Translation & textual notes. The Greek follows the standard critical text of 1 Corinthians 16, uniform in its main wording across the modern editions (NA28, SBLGNT, THGNT) and itself an ancient, public-domain text; NA28's distinctively copyrighted critical apparatus is not reproduced. Verse punctuation and paragraphing are editorial and conventional. The chapter has twenty-four verses; none is omitted in the critical text. Minor orthographic and itacistic variants (e.g. the spelling of proper names, εὐοδῶται / εὐοδωθῇ at v.2, the presence or absence of ἀμήν at v.24) are not noted.


Major translation & exegetical cruxes

Throughout the project, points where the Greek legitimately admits more than one rendering or reading were flagged in the lexical notes and chapter text_notes rather than decided silently. Where a choice had to be made for the running translation, the more common analysis was generally taken and the alternative noted. The principal cruxes in 1 Corinthians:

Reference Crux Discussion
7:1 'It is good for a man not to touch a woman' Whether the words are Paul's own counsel or a Corinthian slogan he is quoting and qualifying; punctuation (quotation marks) is interpretive and decides the sense of much of the chapter.
7:36–38 the παρθένος ('virgin') passage Whether Paul addresses a man and his betrothed, a father and his unmarried daughter, or a 'spiritual marriage' partnership; and whether γαμίζω means 'give in marriage' or simply 'marry.' Annotated, not resolved.
11:10 ἐξουσίαν … διὰ τοὺς ἀγγέλους — 'authority on her head, because of the angels' Both the sense of the woman's 'authority' (her own, or a sign of one over her) and the reference to 'the angels' are debated; rendered literally with the options noted.
11:24 τοῦτό μού ἐστιν τὸ σῶμα — 'this is my body' The dominical words of institution; their force ('is' as identity, representation, or presence) is doctrinally weighty and left to the reader.
13:3 καυχήσωμαι / καυθήσομαι — 'that I may boast' vs. 'to be burned' A one-letter manuscript split; the better-attested 'boast' (καυχήσωμαι) is printed, the famous 'be burned' noted.
14:34–35 the silence-of-women verses Their authenticity and placement are disputed — some witnesses move vv.34–35 after v.40; the verses are printed in place with the textual question flagged.
15:29 οἱ βαπτιζόμενοι ὑπὲρ τῶν νεκρῶν — 'baptized for the dead' One of the NT's most obscure phrases; many explanations exist.
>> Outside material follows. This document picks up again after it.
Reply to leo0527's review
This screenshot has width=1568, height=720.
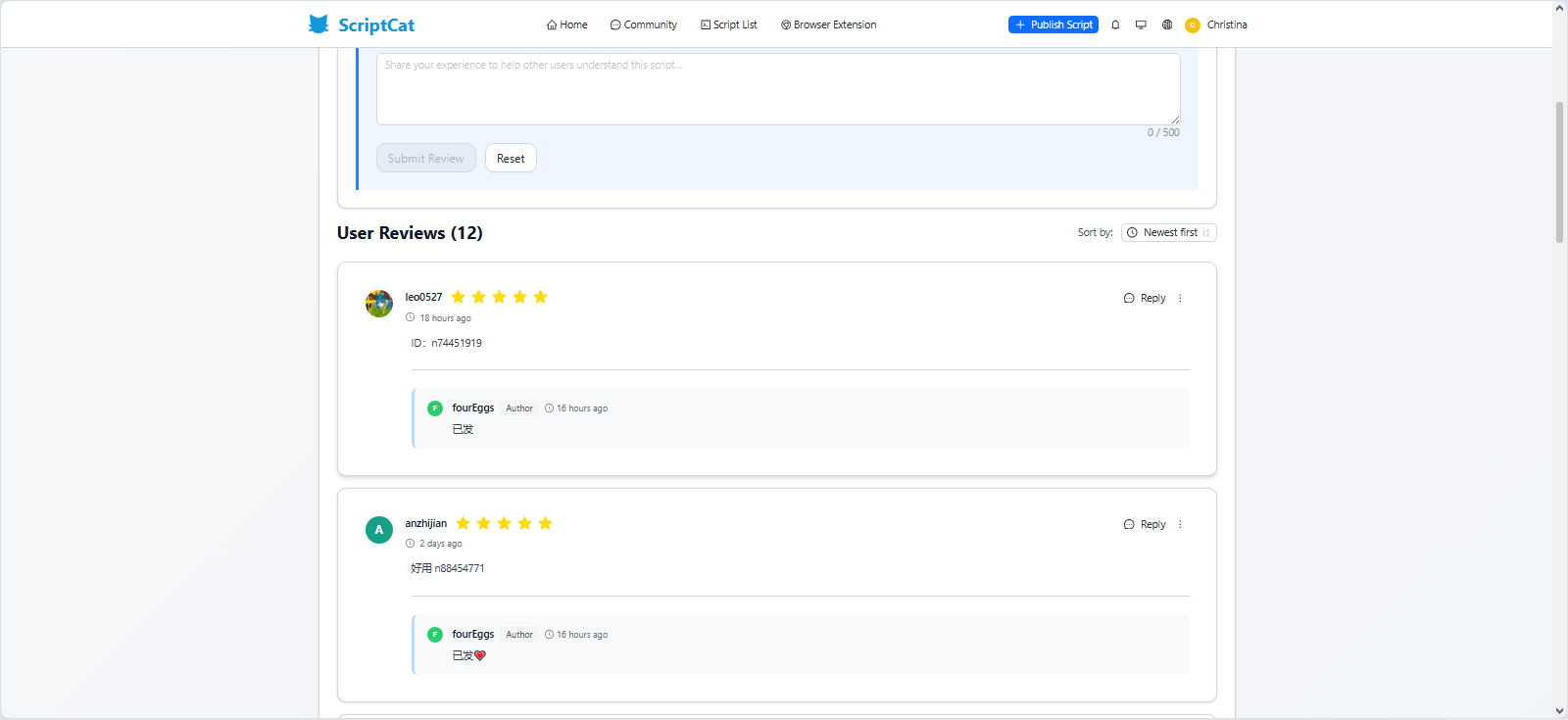tap(1145, 299)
Rendered literally, the interpretive crux noted rather than decided.
15:44 σῶμα ψυχικόν / σῶμα πνευματικόν — 'natural' vs. 'spiritual' body The contrast turns on ψυχικός/πνευματικός: a body animated by the soul versus one animated/transformed by the Spirit, not 'physical vs. immaterial.'
16:22 μαράνα θά — 'Our Lord, come!' An Aramaic liturgical cry transliterated into Greek; the word-division (maranā thā 'our Lord, come' vs. maran athā 'our Lord has come') is itself the crux.

Other recurring features noted in the lexical tier include the Corinthian slogans Paul quotes and qualifies ('all things are lawful,' 6:12; 10:23; 'we all have knowledge,' 8:1), the σοφία ('wisdom') word-group that drives chs. 1–4, the διαιρέσεις/χαρίσματα vocabulary of chs. 12–14, and the formulaic 'now concerning' (περὶ δέ) that marks Paul's replies to the Corinthians' letter (7:1, 25; 8:1; 12:1; 16:1, 12).
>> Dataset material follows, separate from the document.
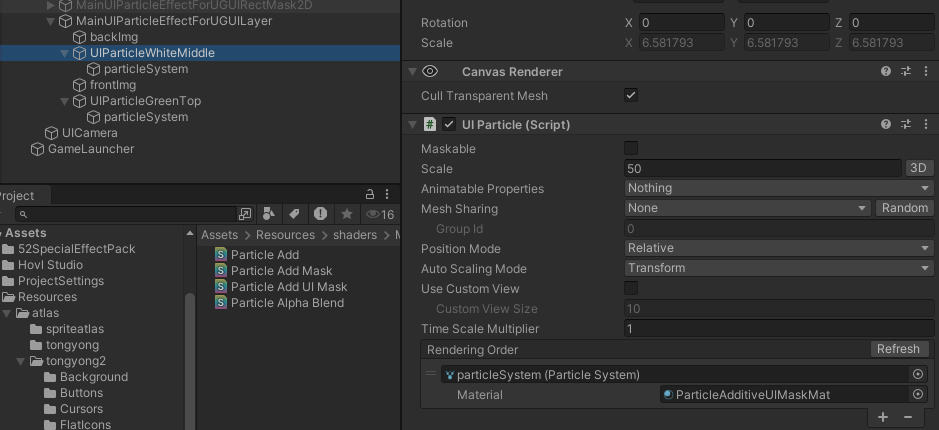The height and width of the screenshot is (430, 939).
Task: Collapse the UIParticleWhiteMiddle tree node
Action: 65,53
How the data set is organized

The interpretive tiers (syntactic function, semantic force, discourse structure, and the proposed argument outlines) are interpretive by nature; where readings legitimately differ, the more common analysis was generally chosen, and the lexical notes are condensed orientation rather than a substitute for a lexicon (e.g. BDAG) or a full commentary.